0

I'm managing several user accounts on a website with an API and I'm regularly retrieving some information for every user.

To regularly get those information I'm using a python script which loads user data from a database and then uses the API connector to make the request.

The endpoints I'm using to do this are private endpoints and, to authenticate, I need to make a request on a specific endpoint with user's api_key and api_secret as parameters, the response contains an access_token which is then used to authenticate the user on private endpoints.

This token is given using request's headers and it must be refreshed regularly.

The connector is working well, however I recently tried to use this in a multi-threaded context.
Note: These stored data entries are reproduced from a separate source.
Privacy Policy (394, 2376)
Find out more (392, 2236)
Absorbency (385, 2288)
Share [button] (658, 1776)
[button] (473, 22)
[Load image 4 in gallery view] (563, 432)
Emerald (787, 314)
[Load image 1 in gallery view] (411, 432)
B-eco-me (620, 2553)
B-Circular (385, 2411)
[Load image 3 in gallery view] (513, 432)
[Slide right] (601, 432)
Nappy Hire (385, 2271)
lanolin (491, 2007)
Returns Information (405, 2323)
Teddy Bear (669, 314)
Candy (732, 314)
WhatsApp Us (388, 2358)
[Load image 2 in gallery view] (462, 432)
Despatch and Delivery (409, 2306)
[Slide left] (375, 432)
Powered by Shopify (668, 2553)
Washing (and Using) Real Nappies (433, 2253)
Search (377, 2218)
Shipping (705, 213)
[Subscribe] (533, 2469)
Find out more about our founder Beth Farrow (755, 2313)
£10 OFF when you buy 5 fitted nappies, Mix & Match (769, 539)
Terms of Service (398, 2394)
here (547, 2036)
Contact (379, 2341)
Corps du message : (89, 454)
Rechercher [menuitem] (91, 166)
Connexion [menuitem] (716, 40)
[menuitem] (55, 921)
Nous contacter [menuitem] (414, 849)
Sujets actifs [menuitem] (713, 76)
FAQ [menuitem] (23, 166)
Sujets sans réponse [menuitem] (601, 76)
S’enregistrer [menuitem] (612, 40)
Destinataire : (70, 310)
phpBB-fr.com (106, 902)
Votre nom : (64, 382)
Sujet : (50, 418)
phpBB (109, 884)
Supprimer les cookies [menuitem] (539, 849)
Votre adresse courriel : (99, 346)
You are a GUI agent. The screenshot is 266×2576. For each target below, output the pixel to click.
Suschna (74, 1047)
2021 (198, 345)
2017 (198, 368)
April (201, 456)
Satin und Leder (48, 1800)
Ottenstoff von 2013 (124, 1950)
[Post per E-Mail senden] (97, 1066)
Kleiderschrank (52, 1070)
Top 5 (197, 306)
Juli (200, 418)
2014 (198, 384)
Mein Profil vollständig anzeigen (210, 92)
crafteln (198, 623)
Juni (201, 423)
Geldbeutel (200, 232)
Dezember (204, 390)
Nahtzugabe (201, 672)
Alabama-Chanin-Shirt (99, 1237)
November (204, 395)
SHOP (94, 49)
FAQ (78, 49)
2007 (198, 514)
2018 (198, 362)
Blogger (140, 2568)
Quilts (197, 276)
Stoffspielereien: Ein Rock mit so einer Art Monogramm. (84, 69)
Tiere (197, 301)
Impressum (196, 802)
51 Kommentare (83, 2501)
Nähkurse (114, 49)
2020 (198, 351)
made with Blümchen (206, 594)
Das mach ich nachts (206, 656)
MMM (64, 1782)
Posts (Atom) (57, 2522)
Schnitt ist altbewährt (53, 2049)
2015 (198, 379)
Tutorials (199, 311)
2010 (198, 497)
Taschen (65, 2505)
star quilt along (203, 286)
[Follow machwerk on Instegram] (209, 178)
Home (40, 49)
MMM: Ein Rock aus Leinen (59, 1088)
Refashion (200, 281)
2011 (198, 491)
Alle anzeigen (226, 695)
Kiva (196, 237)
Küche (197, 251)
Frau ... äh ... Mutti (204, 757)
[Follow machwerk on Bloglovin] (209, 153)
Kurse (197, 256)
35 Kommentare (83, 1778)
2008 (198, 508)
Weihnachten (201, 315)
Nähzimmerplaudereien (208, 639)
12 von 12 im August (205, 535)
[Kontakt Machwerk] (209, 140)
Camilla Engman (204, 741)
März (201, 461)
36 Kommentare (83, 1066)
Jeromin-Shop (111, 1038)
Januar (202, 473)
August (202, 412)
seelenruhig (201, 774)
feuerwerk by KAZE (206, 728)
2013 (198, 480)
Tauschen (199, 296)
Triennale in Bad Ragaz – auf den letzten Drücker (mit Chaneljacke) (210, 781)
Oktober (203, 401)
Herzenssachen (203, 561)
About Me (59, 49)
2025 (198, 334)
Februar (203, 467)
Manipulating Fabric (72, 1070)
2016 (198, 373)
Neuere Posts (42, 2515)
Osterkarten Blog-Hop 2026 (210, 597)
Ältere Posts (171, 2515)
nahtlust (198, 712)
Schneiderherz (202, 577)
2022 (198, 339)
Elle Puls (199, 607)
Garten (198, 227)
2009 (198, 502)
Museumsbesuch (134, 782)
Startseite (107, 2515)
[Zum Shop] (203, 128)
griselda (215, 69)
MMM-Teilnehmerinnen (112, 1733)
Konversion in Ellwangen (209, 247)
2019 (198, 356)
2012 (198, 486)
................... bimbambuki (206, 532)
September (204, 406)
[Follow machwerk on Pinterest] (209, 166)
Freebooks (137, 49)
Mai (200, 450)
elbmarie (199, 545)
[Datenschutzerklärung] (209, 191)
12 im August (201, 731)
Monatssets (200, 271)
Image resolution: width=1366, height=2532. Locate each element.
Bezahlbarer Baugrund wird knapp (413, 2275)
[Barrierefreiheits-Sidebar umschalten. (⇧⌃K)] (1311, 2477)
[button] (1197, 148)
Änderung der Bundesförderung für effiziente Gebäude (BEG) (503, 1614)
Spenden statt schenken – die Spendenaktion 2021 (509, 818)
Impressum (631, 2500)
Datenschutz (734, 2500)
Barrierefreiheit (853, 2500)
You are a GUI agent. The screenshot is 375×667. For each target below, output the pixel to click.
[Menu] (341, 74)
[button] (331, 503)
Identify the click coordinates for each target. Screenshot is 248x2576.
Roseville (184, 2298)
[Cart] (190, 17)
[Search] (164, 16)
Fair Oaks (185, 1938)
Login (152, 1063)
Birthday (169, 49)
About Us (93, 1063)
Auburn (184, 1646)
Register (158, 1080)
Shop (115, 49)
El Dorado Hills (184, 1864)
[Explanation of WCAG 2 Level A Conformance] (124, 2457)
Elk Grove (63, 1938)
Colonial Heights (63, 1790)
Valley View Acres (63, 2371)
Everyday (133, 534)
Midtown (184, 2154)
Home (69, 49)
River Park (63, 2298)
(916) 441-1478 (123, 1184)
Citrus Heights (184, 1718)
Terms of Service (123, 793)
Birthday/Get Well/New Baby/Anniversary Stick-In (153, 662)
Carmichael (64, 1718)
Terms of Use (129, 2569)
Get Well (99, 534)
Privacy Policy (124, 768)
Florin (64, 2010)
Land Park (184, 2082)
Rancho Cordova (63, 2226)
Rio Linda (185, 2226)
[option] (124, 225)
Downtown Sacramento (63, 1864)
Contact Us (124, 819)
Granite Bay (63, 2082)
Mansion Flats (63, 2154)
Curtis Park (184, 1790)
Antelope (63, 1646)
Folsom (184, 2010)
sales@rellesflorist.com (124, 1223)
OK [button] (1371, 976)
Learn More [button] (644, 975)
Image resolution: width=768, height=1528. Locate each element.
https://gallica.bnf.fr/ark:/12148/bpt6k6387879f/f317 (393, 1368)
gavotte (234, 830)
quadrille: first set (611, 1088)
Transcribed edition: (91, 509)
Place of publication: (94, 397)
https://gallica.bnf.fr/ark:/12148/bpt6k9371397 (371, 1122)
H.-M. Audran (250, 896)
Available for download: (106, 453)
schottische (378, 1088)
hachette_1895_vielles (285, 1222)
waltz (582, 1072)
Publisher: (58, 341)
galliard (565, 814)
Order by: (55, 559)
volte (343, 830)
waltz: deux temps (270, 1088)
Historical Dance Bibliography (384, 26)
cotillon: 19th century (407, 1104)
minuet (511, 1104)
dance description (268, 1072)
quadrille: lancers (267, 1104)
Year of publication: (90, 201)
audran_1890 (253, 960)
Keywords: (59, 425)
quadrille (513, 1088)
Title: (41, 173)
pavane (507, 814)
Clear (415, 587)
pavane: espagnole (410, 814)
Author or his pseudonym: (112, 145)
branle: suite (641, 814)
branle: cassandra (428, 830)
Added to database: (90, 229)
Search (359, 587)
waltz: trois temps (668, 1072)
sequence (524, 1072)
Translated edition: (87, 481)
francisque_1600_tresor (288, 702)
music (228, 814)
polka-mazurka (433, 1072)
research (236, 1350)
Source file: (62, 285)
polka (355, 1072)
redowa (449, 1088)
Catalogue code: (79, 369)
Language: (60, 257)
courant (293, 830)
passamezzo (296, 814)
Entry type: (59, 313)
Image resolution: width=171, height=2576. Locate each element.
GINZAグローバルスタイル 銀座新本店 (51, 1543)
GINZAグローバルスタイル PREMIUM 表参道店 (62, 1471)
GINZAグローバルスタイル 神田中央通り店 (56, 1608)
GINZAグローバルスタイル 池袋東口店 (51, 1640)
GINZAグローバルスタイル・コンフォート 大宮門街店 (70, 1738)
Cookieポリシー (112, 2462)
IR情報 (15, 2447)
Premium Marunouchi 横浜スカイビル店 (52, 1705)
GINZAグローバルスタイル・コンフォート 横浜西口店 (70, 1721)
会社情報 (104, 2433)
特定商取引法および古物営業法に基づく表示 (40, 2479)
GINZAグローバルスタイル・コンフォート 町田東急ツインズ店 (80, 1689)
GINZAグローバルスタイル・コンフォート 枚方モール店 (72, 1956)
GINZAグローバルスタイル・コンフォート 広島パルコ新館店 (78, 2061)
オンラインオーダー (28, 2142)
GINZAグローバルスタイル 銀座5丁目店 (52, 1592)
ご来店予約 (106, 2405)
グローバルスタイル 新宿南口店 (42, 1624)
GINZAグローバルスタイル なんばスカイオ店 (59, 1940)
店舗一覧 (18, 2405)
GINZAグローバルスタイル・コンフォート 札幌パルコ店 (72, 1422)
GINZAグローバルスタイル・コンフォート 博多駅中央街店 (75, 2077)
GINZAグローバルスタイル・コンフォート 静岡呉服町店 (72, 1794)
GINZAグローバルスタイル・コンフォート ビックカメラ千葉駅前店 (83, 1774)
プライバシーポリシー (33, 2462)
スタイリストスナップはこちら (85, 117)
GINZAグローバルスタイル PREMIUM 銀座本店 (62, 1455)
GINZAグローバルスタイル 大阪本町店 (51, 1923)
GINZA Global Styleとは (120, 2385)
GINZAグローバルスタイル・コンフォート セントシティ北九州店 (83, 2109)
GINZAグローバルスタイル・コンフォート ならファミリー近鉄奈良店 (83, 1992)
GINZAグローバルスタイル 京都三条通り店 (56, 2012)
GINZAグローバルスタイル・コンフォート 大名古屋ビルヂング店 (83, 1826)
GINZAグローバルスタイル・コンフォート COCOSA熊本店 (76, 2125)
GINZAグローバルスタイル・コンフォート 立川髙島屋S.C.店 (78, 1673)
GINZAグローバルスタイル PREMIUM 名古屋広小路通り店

So instead of looping users, I'm launching a thread for every user and I join them after.

In a multi-threaded context the connector also works, but on some rare occasions I realized that user data were mixed up.

I went further into debugging and I realized that in those cases, the issue was that the connector was using the access_token of another user.


I reproduced this issue with a simple example to expose the logic of the script.

#!/usr/bin/python3

from utils.database import Database
from urllib.parse import urlencode
import threading
import requests
import time

class User():
    def __init__(self, user_id, database):
        self.user_id = user_id
        self.database = database
        self.connector = None

    def get_connector(self:
        if not self.connector:
            self.__create_connector()
        return self.connector

    def __create_connector(self):
        __user_api_df = self.database.get_table("users_apis", where=f"WHERE user_id = {self.user_id}")
        api_key = __user_api_df["api_key"].values[0]
        api_secret = __user_api_df["api_secret"].values[0]
        self.connector = ApiConnector(api_key, api_secret, self)

    def __str__(self):
        return f"User-{self.user_id}"

class ApiConnector():

    def __init__(self, api_key, api_secret, user=None):
        self.base_url = "https://www.api.website.com"
        self.api_key = api_key
        self.api_secret = api_secret
        self.user = user
        self.session = requests.Session()
        self.__auth_token = None
        self.__auth_timeout = None

    def api_call_1(self):
        return self.__request("GET", "endpoint_path_1", auth=True)

    def api_call_2(self):
        return self.__request("GET", "endpoint_path_2", auth=True)

    def api_call_3(self):
        return self.__request("GET", "endpoint_path_3", auth=True)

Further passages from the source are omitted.